- [Tasks for this exercise]
1: List every single wavenumber (not a range) that the passage on CNPs gives as the position of an absorption band.
2: Extract the portion of the passage on CNPs starting with "Figure 6 shows the" and going on through "the prepared samples.".

Probable Mechanism for formation of CNPs by GCR

Figure 6 shows the TEM image of CNPs synthesized by GCR. The TEM image consists of large number of agglomerated NPs (Fig. 6a, b) [29]. Further, HRTEM image clearly resolved interplanar distance and lattice fringes separated by a distance of 0.3 nm corresponding to the (311) crystal plane of tetragonal phase (Fig. 6c, d). The clear rings observed in SAED pattern (Fig. 6e) confirm the polycrystalline nature of the prepared samples.
Fig. 6

TEM (ac), HRTEM (d) and SAED pattern (e) of CNPs (GCR)

FTIR studies

To confirm the phase transformation and purity of the CNPs prepared by GCR and CCR method, the FTIR spectra were recorded in the range 400–4000 cm−1 (Fig. 7). The bands in the range 400–600 cm−1 were due to vibrations of metal ions. The two prominent absorption bands of metal–oxygen bond corresponding to the vibration of tetrahedral and octahedral complexes were observed at ~ 523.4 and ~ 415.5 cm−1, respectively. Further, the bond observed at ~ 523.4 cm−1 was attributed to the stretching vibration of tetrahedral group Cu–O and the bond observed at ~ 415.5 cm−1 was attributed to the octahedral complex Fe–O vibrations [30]. Both the samples showed wide band at 3421 cm−1 which indicates the presence of hydroxyl groups and band observed at ~ 1651 cm−1 was attributed to the O–H bending vibration of adsorbed water molecules [31].

- [Material supplied]
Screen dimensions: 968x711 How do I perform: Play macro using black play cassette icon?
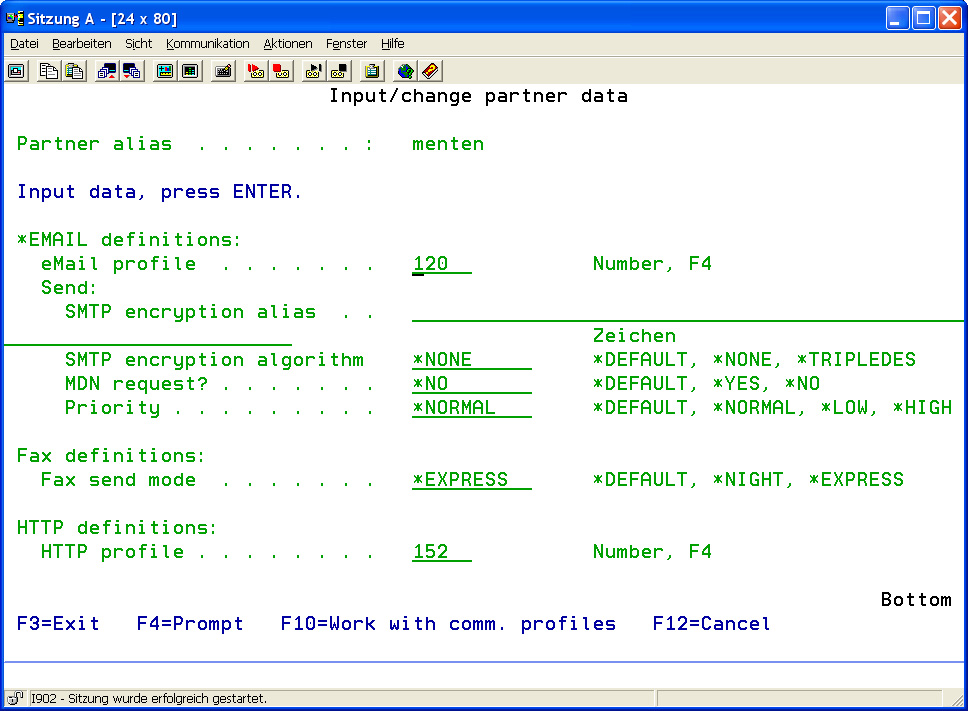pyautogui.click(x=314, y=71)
--
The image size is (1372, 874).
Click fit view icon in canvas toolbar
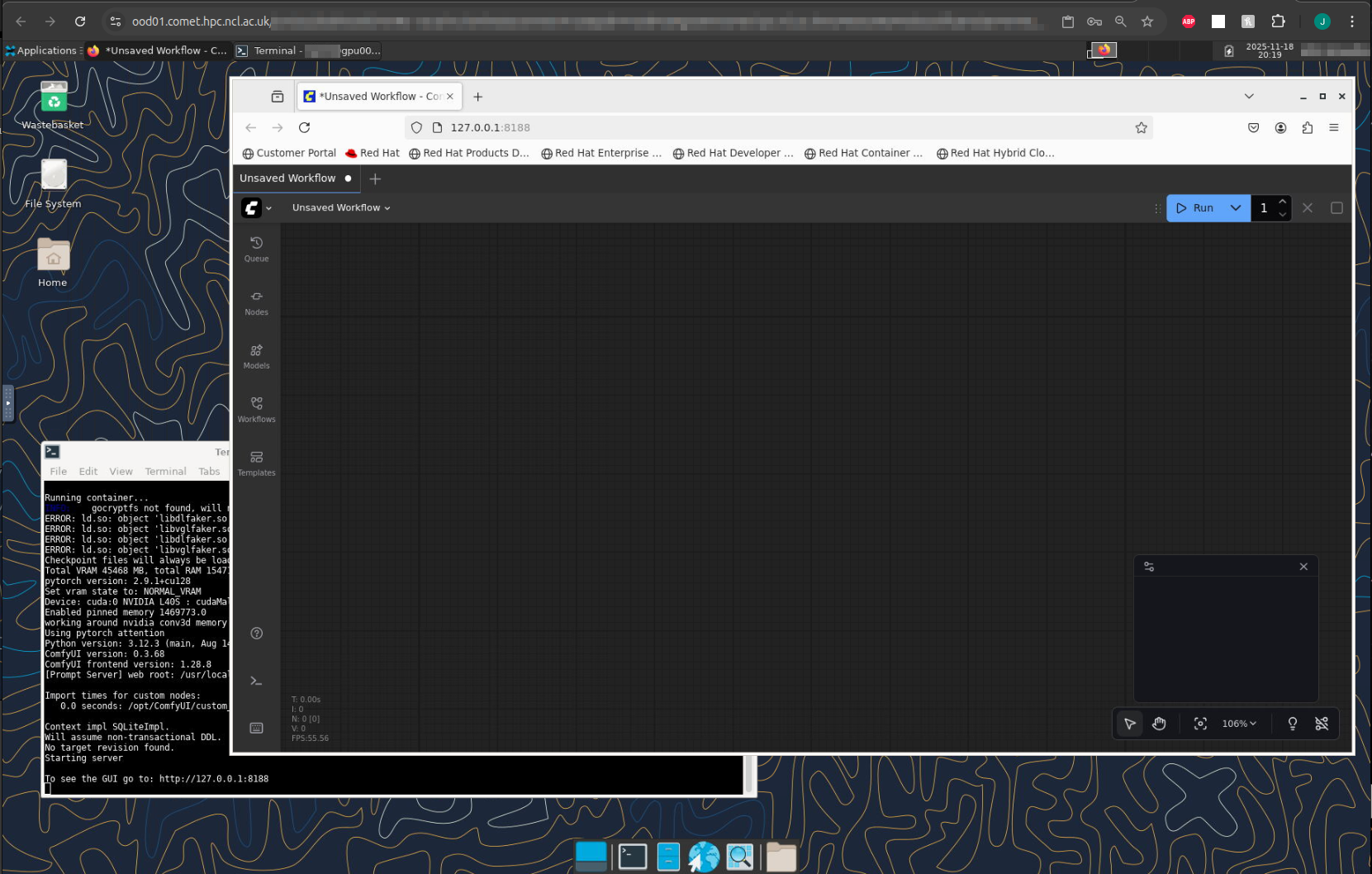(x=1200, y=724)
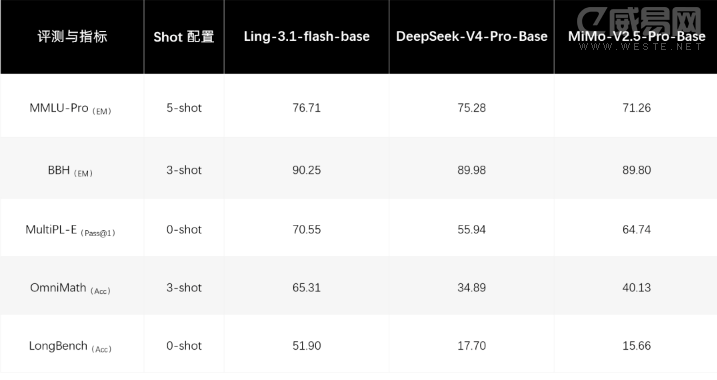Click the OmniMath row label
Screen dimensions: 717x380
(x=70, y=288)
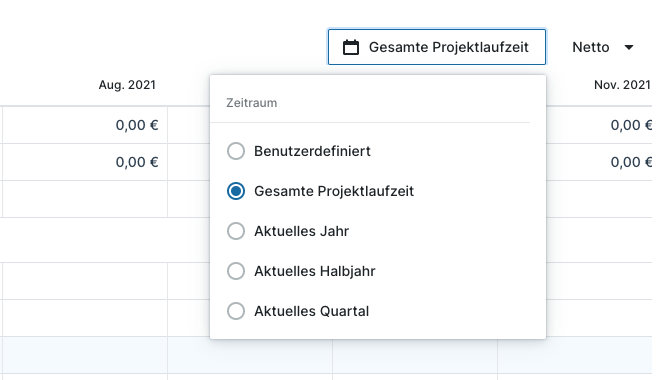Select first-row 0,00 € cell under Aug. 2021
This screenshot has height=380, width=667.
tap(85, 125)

- [Written answers]
1: ~ 523.4 cm−1, ~ 415.5 cm−1, 3421 cm−1, ~ 1651 cm−1

2:
Figure 6 shows the TEM image of CNPs synthesized by GCR. The TEM image consists of large number of agglomerated NPs (Fig. 6a, b) [29]. Further, HRTEM image clearly resolved interplanar distance and lattice fringes separated by a distance of 0.3 nm corresponding to the (311) crystal plane of tetragonal phase (Fig. 6c, d). The clear rings observed in SAED pattern (Fig. 6e) confirm the polycrystalline nature of the prepared samples.